Benefield: Runners rejoice, the mile is returning to Santa Rosa
Carlos Perez thought he had a bright idea for a new running race in Santa Rosa. But when he pitched a 5K or 10K (to be staged on the first weekend in October) at a meeting with Sonoma County’s largest running club, he was hit with stony silence. Crickets.
Perez, founder of event management company Bike Monkey and the guy behind Levi’s GranFondo and a slew of other cycling events, is a bike guy. So the less-than-enthusiastic reception to this plan for a 5K, perhaps on the Prince Memorial Greenway, in a room full of Empire Runners was a mite bewildering.
“This is the beating heart of the running community,” Perez remembered. “And the room was a little quiet.”
But races at those distances are a dime a dozen. And there are races on the Greenway all year long. No one’s imagination was captured.
And then someone said it.
“I don’t know who it was in the room, but it was, ‘Let’s bring back the mile,’” he said.
And let’s stage it on the streets of downtown Santa Rosa.
Crickets turned to something else entirely.
Val Sell, a longtime member of the 800-member Empire Runners club, said the room went from wary to almost giddy. After all, this group had tried in recent years to bring back to downtown Santa Rosa a mile race. But the logistics — street closures, official course certification, etc. — proved troublesome.
But Perez said he’d handle all that if the runners would handle the race — design it, get the word out, sponsor a prize purse.
“So we said, ‘You think you can get the city to close the roads?’” she said. “You just want to pick our brains?”
Yes and yes. You can almost hear her hands rubbing together in anticipation. The mile is coming back to Santa Rosa.
The Santa Rosa Downtown Mile will be held on Oct, 7, one piece of a larger four-day event headlined by the 10th riding of Levi’s Granfondo, an event that for a decade has drawn thousands of cyclists to Sonoma County’s roads. Newly billed Sonoma Vita, the four-day event will be held Oct. 4-7 primarily on Old Courthouse Square and include the massive bike ride that is the Fondo, the mile footrace, as well as a beer and wine festival, paella festival and live music.

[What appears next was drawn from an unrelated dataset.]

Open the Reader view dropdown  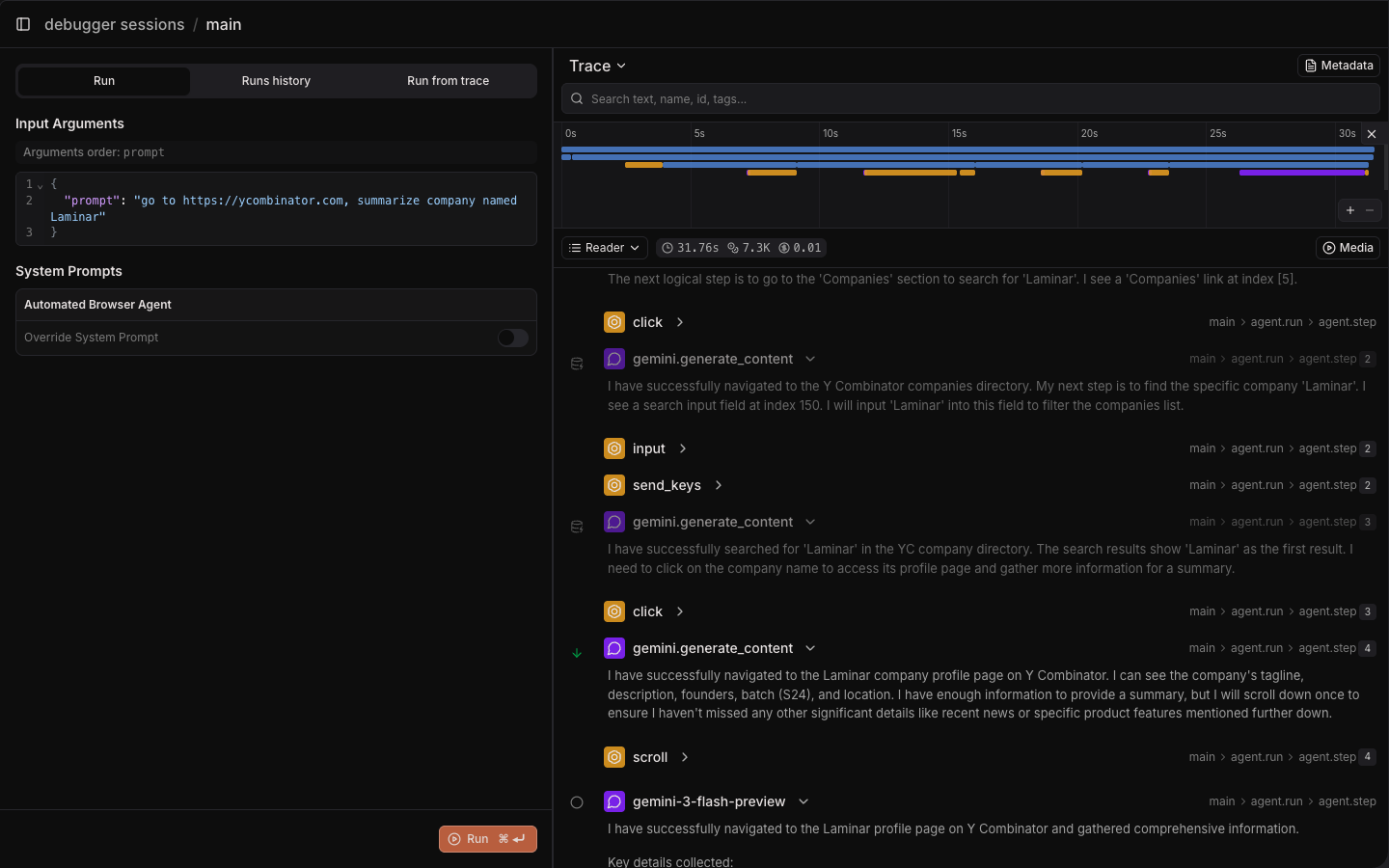[604, 248]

“We are building something new in Santa Rosa,” Perez said. “We are trying to create big pieces to the whole thing.”
And a running race was envisioned as part of that. So the bike guy turned to Empire Runners to steer the ship on the footrace piece.
“They were really fired up for creating something new,” Perez said.

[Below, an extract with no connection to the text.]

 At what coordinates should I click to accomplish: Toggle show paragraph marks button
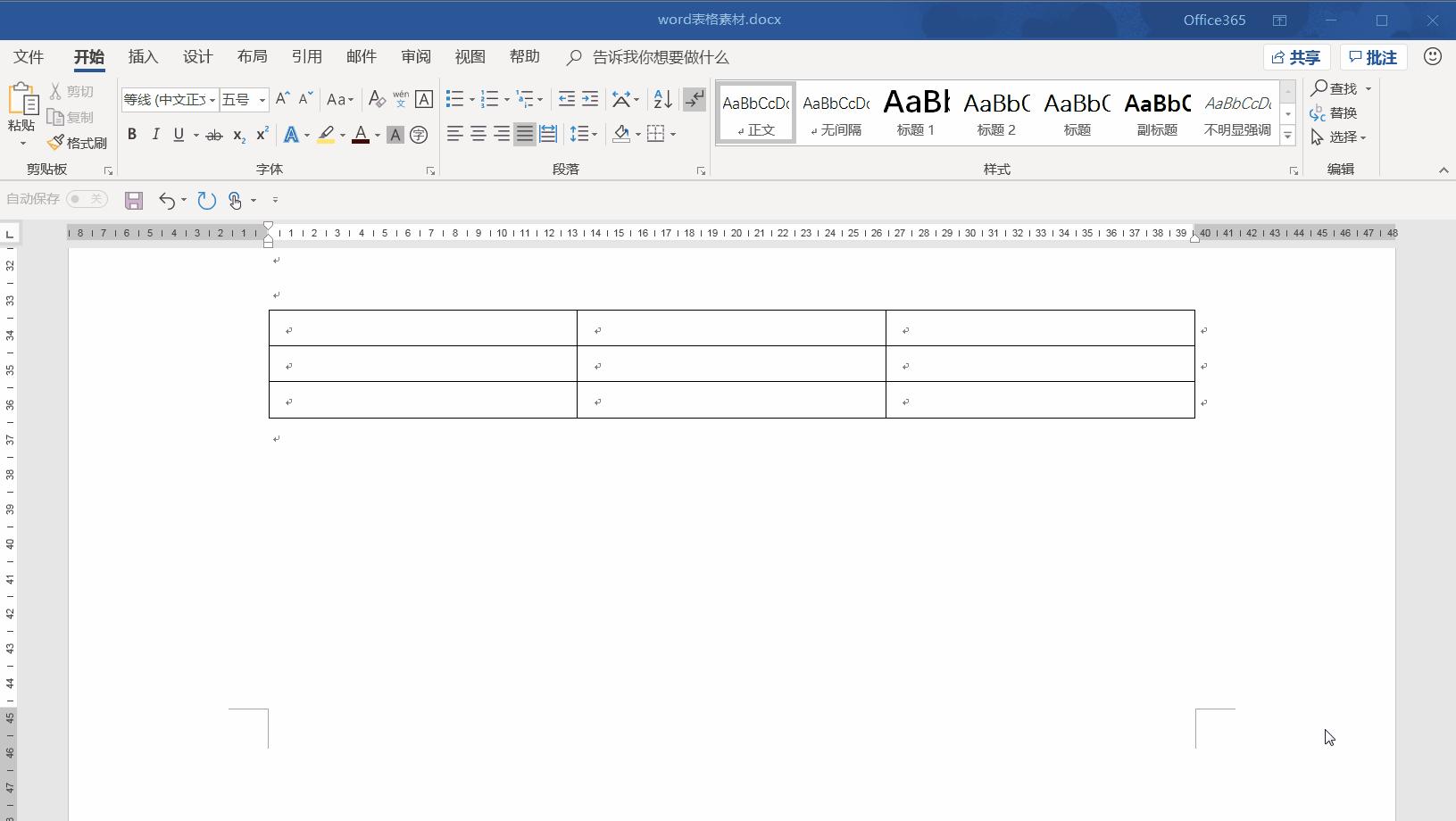(x=694, y=99)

Or, more accurately, bringing back something old.
The mile is a classic distance. The club has tried in years past to lure speedy people to mile races to beat the four-minute barrier. But it’s been awhile. Sell and Perez think that, as a piece of the larger event and with a significant prize purse, the Santa Rosa Downtown Mile could grow into something that elite runners are drawn to.
“We are not under any illusions that it’s just going to be huge because we have a purse out there,” Perez said. “We are trying to build a model, build something that in a year’s time has the potential to be really big. But we also don’t want to half-ass it and not invest in the race’s future. We are looking long term with it.”